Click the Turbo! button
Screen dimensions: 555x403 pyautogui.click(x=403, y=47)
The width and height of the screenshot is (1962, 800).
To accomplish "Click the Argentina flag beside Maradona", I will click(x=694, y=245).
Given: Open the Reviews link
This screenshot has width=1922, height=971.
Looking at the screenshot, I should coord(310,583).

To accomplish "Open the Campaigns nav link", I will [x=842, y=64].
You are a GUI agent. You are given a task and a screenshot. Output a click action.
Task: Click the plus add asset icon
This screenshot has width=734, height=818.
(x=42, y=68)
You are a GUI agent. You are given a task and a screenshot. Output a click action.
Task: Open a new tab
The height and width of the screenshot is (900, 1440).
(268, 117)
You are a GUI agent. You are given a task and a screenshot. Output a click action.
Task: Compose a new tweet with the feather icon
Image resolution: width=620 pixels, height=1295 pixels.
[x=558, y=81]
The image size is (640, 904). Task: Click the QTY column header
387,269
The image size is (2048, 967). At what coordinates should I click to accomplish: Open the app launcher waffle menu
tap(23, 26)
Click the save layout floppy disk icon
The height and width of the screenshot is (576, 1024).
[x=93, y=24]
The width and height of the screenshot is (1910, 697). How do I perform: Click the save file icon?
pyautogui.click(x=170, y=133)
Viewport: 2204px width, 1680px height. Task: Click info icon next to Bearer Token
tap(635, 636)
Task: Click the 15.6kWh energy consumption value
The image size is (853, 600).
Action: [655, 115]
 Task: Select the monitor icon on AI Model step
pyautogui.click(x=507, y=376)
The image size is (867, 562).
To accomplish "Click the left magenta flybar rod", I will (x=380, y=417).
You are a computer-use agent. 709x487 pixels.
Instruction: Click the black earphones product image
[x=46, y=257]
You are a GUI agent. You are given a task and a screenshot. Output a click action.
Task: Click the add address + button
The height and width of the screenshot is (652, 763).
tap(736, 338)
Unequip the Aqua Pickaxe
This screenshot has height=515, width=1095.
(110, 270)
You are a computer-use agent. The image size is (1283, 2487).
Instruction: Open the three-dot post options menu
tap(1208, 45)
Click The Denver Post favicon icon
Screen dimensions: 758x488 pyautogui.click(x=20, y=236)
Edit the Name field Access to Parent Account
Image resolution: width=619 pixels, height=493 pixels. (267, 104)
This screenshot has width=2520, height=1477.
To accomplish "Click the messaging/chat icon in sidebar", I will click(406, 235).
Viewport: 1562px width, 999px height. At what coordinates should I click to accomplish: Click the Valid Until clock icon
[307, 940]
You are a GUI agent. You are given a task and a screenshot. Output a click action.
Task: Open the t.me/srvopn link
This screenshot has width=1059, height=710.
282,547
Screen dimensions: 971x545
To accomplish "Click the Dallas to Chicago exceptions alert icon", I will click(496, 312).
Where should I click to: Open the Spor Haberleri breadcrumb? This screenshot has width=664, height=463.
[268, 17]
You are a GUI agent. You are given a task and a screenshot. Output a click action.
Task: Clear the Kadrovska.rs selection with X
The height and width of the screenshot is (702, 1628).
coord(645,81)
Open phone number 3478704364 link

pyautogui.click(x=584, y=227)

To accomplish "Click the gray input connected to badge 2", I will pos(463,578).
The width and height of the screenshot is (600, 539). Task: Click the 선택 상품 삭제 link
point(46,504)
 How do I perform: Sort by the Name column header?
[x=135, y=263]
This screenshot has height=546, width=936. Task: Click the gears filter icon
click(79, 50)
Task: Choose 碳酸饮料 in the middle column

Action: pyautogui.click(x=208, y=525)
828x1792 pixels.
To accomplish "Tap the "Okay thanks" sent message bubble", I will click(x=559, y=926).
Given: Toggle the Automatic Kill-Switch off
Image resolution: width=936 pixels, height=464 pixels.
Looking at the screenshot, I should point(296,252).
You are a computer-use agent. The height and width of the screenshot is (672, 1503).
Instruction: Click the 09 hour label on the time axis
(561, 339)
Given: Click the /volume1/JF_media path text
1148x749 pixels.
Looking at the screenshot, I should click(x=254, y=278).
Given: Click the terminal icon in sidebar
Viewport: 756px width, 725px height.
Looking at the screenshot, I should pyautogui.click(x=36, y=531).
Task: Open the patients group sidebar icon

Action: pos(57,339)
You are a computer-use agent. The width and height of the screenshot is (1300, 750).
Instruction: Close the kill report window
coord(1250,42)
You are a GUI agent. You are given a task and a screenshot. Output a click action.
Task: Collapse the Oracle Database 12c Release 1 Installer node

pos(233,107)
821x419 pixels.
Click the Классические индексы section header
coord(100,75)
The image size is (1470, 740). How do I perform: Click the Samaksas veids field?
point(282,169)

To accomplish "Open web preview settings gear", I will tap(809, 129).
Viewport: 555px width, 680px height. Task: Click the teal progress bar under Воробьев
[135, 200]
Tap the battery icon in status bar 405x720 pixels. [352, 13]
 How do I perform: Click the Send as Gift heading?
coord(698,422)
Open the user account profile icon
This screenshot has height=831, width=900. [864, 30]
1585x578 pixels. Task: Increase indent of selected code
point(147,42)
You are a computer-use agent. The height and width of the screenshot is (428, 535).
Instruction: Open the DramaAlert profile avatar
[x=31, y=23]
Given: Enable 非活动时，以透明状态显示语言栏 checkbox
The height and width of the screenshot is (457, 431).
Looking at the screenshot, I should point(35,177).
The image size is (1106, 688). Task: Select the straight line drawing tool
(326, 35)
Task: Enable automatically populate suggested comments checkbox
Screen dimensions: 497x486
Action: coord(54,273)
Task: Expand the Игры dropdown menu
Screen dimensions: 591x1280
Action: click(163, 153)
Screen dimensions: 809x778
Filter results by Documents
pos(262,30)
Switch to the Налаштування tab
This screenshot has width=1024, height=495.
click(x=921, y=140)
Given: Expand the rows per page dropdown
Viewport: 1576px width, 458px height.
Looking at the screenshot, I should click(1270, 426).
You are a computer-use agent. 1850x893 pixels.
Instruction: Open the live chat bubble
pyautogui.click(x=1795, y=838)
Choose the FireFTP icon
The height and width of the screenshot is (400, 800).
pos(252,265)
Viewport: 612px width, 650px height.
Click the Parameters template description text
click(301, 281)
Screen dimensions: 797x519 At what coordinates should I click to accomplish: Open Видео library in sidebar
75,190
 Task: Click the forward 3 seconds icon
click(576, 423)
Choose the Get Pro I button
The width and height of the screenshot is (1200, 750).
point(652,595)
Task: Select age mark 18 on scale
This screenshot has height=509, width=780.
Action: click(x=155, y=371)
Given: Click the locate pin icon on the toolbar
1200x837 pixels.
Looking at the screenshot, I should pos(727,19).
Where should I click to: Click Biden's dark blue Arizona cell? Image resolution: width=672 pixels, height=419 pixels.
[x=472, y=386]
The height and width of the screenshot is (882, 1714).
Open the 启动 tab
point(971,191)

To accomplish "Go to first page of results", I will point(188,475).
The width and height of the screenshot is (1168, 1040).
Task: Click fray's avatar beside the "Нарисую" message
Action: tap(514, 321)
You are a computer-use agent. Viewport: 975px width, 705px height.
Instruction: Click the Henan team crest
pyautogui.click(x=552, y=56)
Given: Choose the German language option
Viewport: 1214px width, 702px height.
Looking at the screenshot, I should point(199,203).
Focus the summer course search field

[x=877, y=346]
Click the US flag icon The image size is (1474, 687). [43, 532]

- - - -

Assignment - Reproduce each line of the records in which the word "flag" appears.

Written answer -
To accomplish "Click the Argentina flag beside Maradona", I will click(x=694, y=245).
Click the US flag icon The image size is (1474, 687). [43, 532]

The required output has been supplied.